▸ **Exercise inputs**:
──────────

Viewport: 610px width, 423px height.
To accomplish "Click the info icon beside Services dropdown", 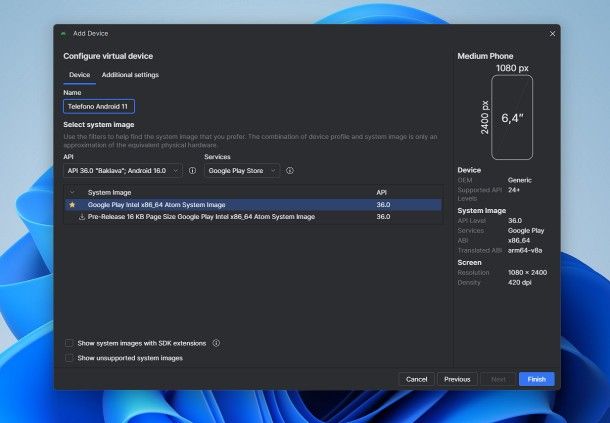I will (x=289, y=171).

──────────

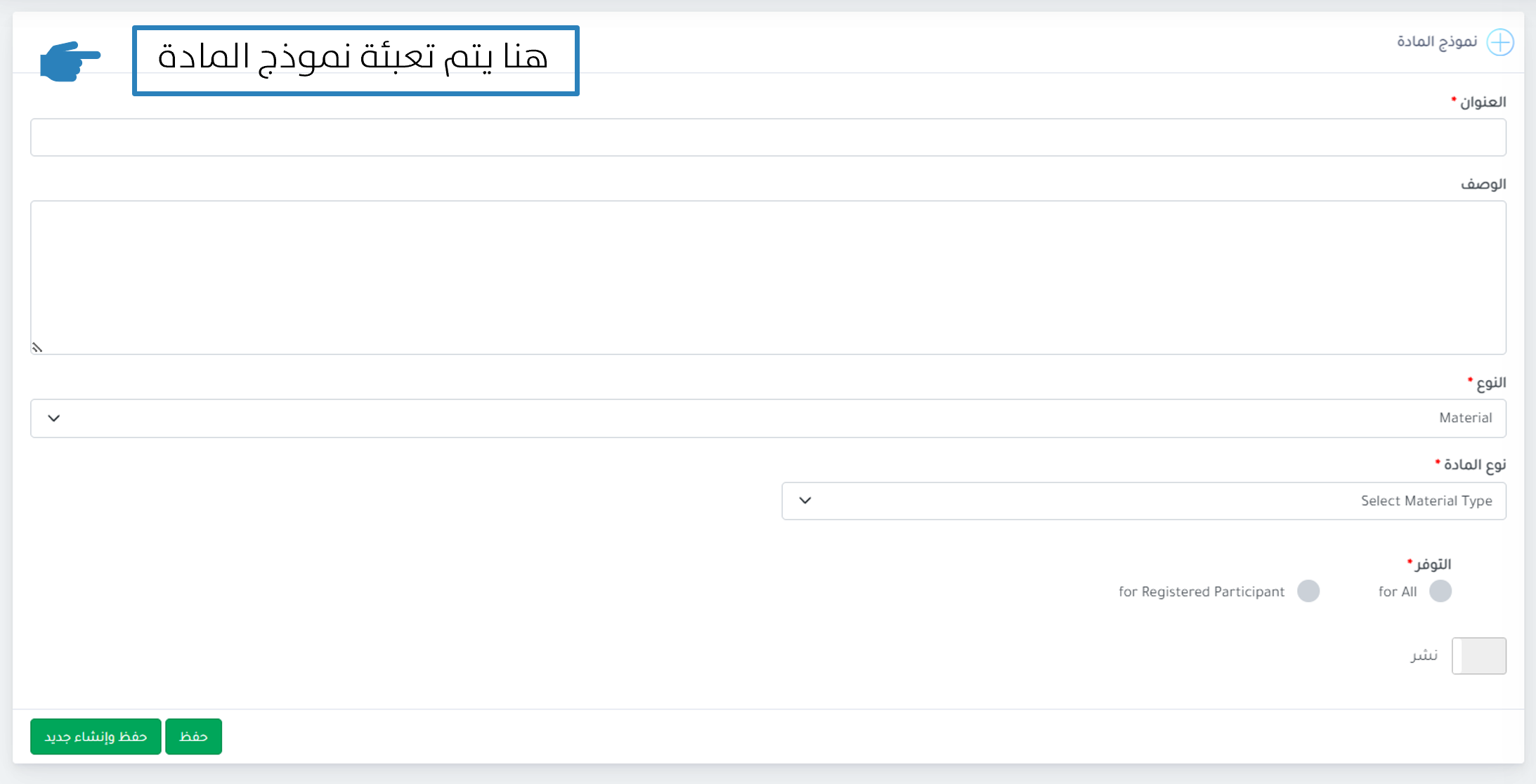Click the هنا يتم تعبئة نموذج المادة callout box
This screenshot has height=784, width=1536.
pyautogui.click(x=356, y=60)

──────────

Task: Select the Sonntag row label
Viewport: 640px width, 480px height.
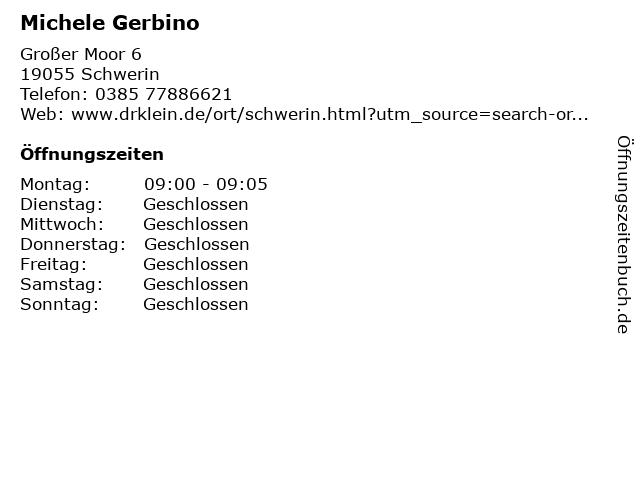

──────────

▸ **How to complete this task**: Return, unchanged, the run of lines above that opens with the line containing "Task: Select the Sonntag row label" and closes with the line containing "Viewport: 640px width, 480px height.". Include both.

▸ **Solution below**:
Task: Select the Sonntag row label
Viewport: 640px width, 480px height.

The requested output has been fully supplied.